(Beginning of Provided data)

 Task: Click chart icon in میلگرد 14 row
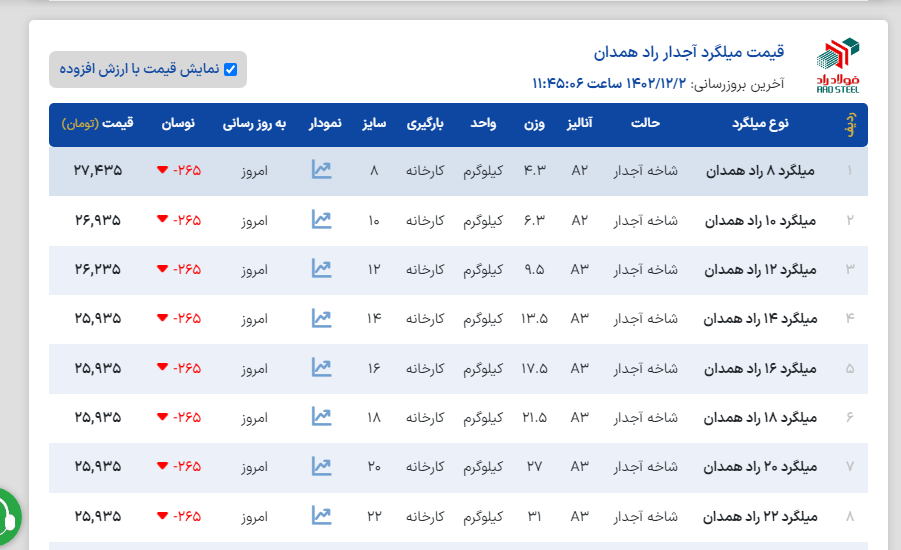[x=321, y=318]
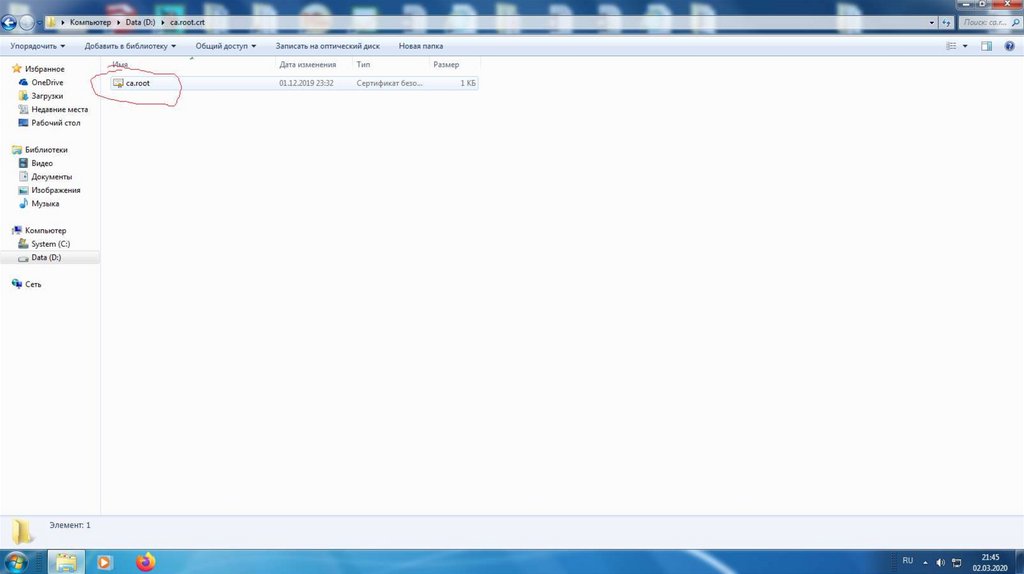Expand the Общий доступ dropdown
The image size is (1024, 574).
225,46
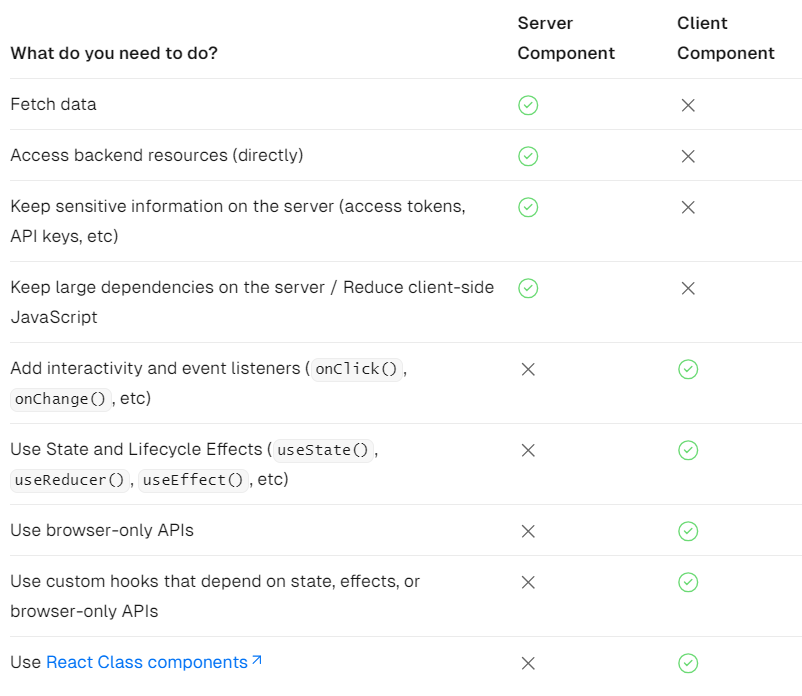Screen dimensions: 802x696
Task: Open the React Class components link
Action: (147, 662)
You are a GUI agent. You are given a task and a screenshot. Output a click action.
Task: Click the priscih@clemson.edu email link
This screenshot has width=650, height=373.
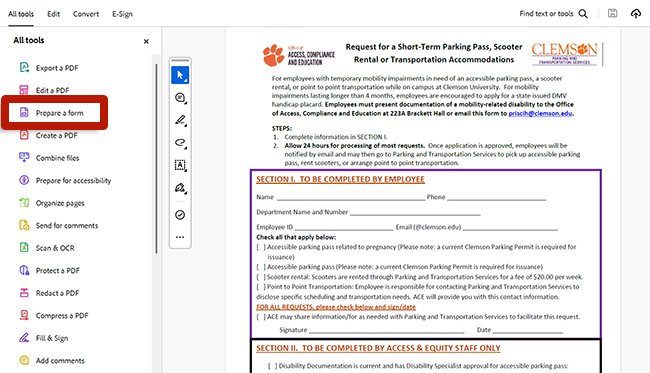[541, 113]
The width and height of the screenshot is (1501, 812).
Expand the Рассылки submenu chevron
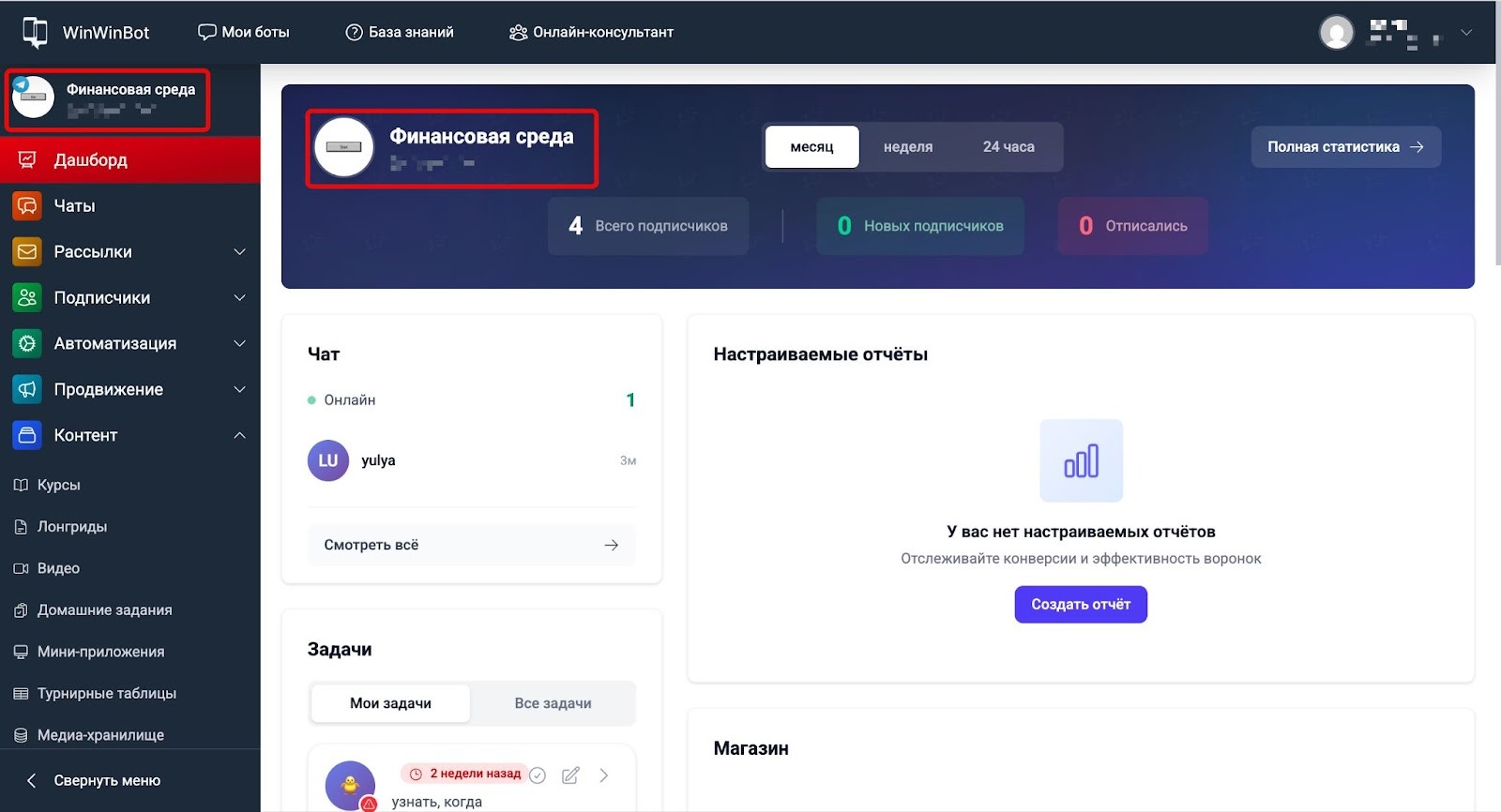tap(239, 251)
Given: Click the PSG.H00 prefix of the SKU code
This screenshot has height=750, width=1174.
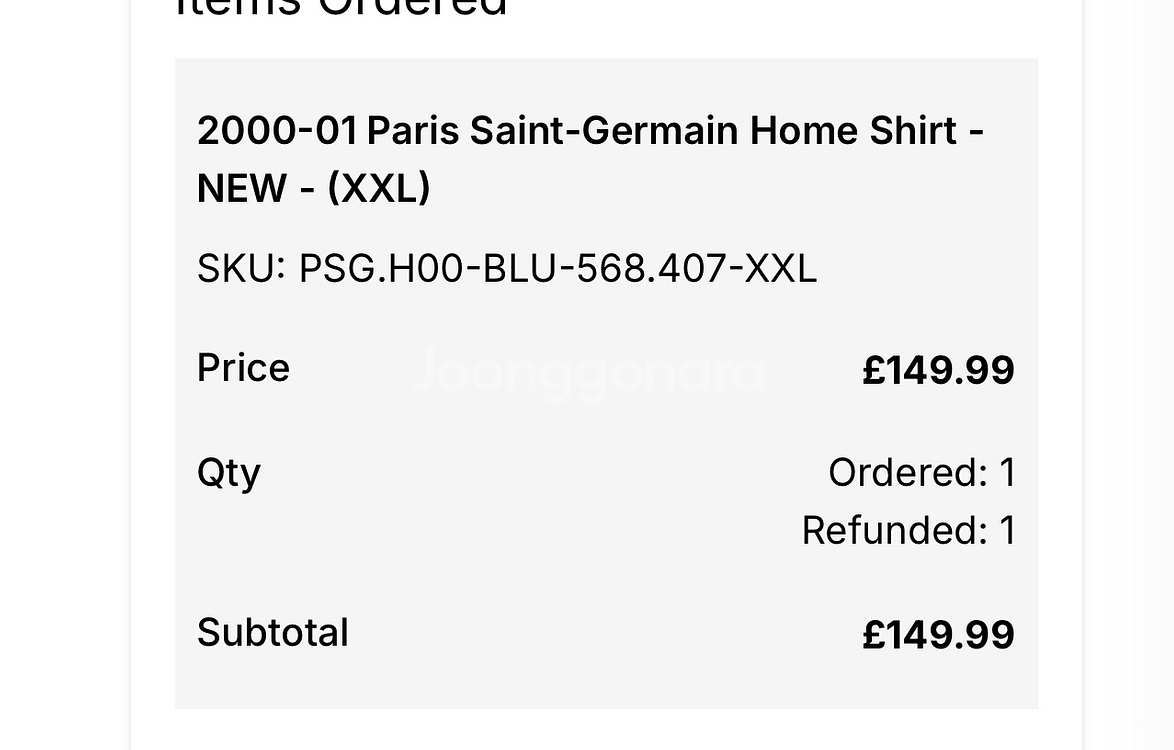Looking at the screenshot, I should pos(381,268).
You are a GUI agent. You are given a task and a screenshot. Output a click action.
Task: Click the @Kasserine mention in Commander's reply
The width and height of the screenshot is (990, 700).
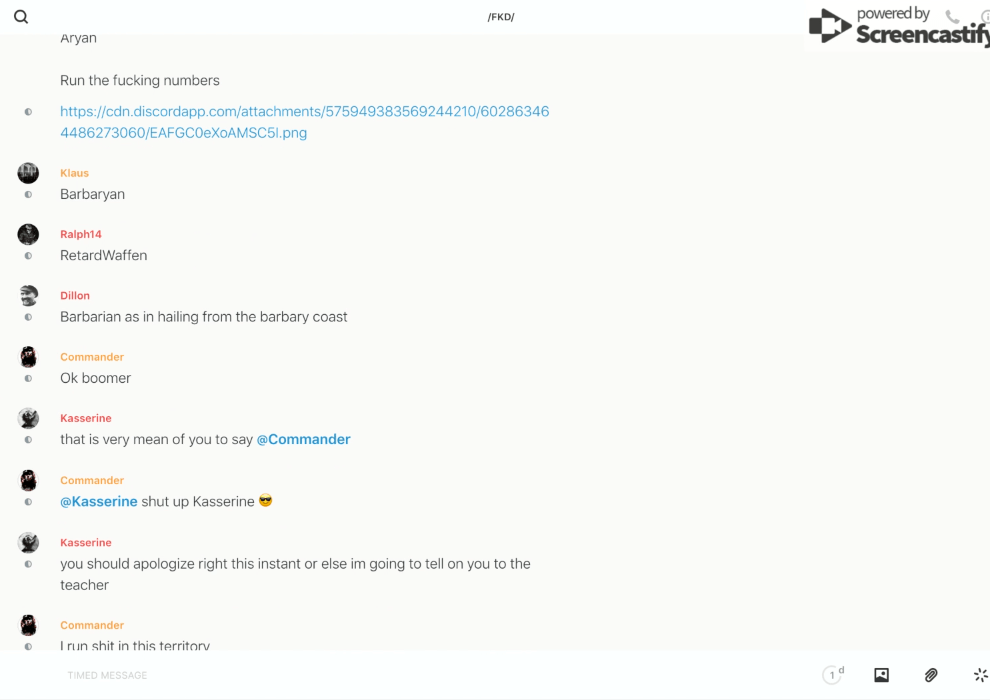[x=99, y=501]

(End of Provided data)

Task directions:
A verbatim copy of the data, free of pictures, is the expected answer.

Response to this task:
 Task: Click chart icon in میلگرد 14 row
[x=321, y=318]
Expand the Общий доступ dropdown
The image size is (1024, 574).
225,46
Screen dimensions: 802x696
Task: Open the React Class components link
Action: (147, 662)
You are a GUI agent. You are given a task and a screenshot. Output a click action.
Task: Click the priscih@clemson.edu email link
This screenshot has width=650, height=373.
[541, 113]
The width and height of the screenshot is (1501, 812).
Expand the Рассылки submenu chevron
tap(239, 251)
Given: Click the PSG.H00 prefix of the SKU code
This screenshot has height=750, width=1174.
Looking at the screenshot, I should pos(381,268).
You are a GUI agent. You are given a task and a screenshot. Output a click action.
Task: Click the @Kasserine mention in Commander's reply
The width and height of the screenshot is (990, 700).
[x=99, y=501]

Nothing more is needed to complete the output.